* YOUR TASK
Find all lines in the records that include the word "Expand", and copy them out.

* SUPPLIED INFORMATION

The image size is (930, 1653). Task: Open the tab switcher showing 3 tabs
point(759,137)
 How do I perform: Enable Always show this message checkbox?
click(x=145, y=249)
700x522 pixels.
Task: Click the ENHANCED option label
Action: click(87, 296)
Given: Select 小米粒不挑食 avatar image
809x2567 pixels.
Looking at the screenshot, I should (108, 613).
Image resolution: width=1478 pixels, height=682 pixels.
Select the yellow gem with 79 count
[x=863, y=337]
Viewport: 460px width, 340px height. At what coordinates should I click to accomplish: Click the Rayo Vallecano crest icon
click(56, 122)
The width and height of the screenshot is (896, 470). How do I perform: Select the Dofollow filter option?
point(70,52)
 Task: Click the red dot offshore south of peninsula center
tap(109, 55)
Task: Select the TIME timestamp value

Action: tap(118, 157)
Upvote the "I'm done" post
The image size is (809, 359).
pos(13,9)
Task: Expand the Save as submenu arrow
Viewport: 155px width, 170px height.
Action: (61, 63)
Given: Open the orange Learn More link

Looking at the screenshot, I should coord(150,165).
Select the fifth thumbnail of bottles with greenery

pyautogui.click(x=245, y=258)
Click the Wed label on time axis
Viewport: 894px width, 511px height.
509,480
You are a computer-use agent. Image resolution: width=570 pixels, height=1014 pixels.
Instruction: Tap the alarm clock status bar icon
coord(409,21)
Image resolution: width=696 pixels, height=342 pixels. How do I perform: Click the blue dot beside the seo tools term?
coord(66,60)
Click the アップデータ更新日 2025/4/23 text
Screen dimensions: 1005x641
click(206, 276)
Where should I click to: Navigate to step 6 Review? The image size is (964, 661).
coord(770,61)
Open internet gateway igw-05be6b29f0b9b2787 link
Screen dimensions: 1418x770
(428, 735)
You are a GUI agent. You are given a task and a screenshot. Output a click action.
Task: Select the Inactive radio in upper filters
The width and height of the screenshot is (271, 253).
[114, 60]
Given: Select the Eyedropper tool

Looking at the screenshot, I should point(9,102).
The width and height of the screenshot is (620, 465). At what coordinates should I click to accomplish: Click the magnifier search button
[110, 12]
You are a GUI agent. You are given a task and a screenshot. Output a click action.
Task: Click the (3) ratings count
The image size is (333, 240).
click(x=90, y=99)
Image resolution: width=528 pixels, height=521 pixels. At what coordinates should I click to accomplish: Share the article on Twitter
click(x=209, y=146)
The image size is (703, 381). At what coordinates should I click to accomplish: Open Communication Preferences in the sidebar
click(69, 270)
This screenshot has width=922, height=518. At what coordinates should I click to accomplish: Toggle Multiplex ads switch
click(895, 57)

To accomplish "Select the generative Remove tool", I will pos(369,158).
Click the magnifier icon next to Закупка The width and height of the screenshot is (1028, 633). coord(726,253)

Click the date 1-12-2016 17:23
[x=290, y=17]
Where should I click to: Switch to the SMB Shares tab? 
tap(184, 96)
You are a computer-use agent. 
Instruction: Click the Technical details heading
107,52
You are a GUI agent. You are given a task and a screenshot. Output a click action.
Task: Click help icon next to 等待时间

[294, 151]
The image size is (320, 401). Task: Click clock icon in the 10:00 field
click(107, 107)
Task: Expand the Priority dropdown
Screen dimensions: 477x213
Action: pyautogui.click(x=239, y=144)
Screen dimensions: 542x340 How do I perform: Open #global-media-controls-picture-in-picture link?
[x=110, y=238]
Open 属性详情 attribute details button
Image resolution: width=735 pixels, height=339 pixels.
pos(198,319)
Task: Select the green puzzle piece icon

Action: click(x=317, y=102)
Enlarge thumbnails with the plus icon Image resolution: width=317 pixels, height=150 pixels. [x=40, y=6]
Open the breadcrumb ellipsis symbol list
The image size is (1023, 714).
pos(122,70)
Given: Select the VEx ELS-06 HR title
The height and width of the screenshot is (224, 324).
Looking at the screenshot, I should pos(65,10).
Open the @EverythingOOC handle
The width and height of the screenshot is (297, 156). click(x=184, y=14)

* ANSWER SPACE
Task: Expand the Save as submenu arrow
Task: Expand the Priority dropdown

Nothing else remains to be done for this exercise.